South Korea's opposition delayed yesterday an unprecedented attempt to impeach President Roh Moo-hyun, prolonging the political agony as the country tries to right the economy and deal with nuclear-armed North Korea.
The main opposition Grand National Party and the smaller Millennium Democratic Party registered an impeachment bill on Tuesday.
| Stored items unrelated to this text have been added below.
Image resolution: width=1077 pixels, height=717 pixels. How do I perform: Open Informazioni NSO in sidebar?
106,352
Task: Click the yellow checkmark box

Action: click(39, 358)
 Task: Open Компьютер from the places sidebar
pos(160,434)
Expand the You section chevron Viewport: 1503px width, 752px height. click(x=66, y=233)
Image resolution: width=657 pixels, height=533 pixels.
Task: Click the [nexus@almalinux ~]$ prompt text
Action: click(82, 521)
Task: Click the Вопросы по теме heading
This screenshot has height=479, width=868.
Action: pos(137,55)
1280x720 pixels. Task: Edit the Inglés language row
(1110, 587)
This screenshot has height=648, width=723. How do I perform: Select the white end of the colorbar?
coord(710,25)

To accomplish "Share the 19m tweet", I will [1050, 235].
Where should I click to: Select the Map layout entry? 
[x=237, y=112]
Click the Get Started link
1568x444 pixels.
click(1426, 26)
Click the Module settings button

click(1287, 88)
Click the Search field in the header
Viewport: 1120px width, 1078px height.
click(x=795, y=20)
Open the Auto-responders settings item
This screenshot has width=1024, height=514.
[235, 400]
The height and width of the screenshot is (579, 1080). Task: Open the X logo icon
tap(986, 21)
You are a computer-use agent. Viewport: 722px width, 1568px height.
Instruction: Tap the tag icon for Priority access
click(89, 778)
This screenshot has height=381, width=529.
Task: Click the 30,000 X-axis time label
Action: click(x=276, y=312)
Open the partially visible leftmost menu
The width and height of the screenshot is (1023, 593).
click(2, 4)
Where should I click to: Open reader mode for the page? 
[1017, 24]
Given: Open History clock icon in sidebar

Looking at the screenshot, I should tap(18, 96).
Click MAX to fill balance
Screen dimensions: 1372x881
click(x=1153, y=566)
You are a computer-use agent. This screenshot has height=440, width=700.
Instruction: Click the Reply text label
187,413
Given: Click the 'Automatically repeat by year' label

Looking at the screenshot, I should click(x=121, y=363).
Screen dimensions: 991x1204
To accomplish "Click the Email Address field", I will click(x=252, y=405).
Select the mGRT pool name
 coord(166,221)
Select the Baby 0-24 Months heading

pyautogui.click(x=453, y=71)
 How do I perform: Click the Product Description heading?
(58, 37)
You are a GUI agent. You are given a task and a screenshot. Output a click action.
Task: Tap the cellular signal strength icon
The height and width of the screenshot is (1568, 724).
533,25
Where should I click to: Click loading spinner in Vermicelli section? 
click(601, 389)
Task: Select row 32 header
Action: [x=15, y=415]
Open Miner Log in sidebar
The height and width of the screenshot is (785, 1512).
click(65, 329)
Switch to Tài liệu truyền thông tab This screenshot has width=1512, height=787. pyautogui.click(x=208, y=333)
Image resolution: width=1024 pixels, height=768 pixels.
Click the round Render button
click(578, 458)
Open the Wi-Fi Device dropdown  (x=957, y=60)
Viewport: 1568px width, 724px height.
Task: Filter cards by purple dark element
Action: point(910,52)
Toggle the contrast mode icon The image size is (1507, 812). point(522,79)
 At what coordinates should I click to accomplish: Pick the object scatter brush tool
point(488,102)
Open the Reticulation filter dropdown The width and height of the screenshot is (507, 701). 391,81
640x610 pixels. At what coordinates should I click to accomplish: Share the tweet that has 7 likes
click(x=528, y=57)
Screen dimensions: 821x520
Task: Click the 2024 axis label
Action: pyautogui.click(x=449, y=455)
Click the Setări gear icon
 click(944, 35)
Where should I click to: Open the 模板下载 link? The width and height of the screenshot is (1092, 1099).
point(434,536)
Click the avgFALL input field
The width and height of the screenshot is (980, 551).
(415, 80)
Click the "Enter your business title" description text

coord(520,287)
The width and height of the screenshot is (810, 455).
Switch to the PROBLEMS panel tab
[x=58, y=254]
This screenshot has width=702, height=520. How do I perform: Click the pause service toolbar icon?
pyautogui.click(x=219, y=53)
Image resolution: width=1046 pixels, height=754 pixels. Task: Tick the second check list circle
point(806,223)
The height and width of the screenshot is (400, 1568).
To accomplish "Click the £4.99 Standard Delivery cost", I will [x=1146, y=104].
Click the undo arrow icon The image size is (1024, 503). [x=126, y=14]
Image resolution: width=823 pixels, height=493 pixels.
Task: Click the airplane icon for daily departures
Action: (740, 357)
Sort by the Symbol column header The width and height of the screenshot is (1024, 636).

That set the political clock ticking for a possible vote from yesterday to tomorrow.
Roh has scheduled a news conference for today, meaning the opposition will have time to hear his comments before they decide whether to vote to unseat him for illegal campaigning for the breakaway Uri Party that supports him.
"We will be making the final judgment after that," Park Jin, a prominent member of the Grand National Party, said.
A two-thirds majority in the 273-seat parliament is needed to impeach the president, and is subject to Constitutional Court support.
South Korea's media urged politicians to stay cool and avoid plunging Asia's fourth-largest economy into constitutional chaos weeks before an April 15 parliamentary election and multilateral talks about communist North Korea's nuclear ambitions.
Financial markets seemed unperturbed, with analysts betting a vote would fail to secure the needed majority.
"It's not an immediate threat to the market because it's a foregone conclusion that the president will not be impeached," said Jeon Sang-pil, an equity strategist at Samsung Securities.
The row comes amid charges by government prosecutors that the Roh camp and the main opposition received tens of millions of dollars in illegal campaign contributions from the country's main business groups, known as chaebol.
The opposition wants Roh to apologize after the National Election Commission ruled last week he had infringed election laws by speaking in favor of the small Uri Party in the run-up to the election. It said, though, the violation was not serious enough for criminal charges.
Newspapers voiced alarm at what some called a looming head-on collision over Roh's refusal to apologize.
"As the president turns everything into a political tool and the opposition foolishly gets drawn into it, the nation is sinking," said the newspaper Chosun Ilbo, Roh's harshest critic.
Roh last month marked his first year in office, a rocky 12 months in which he has seen his ratings dwindle, grappled with North Korea and sought to tease the export-driven economy into full recovery after a dip into recession.
Uri Party parliamentarians were taking turns to camp out in the single-chamber National Assembly to try to thwart the vote.
The left-leaning Hankyoreh daily called the opposition motion a coup against Roh with no popular support.
The conservative Dong-a Ilbo said the president should apologize and the opposition withdraw the impeachment bill.
"There is little in the opposition parties' push for impeachment or the Blue House with its challenge to take them on that shows genuine concern for the nation and people," it said.
Roh's Blue House office pledged not to bow to the mounting pressure against the 57-year-old former human rights lawyer.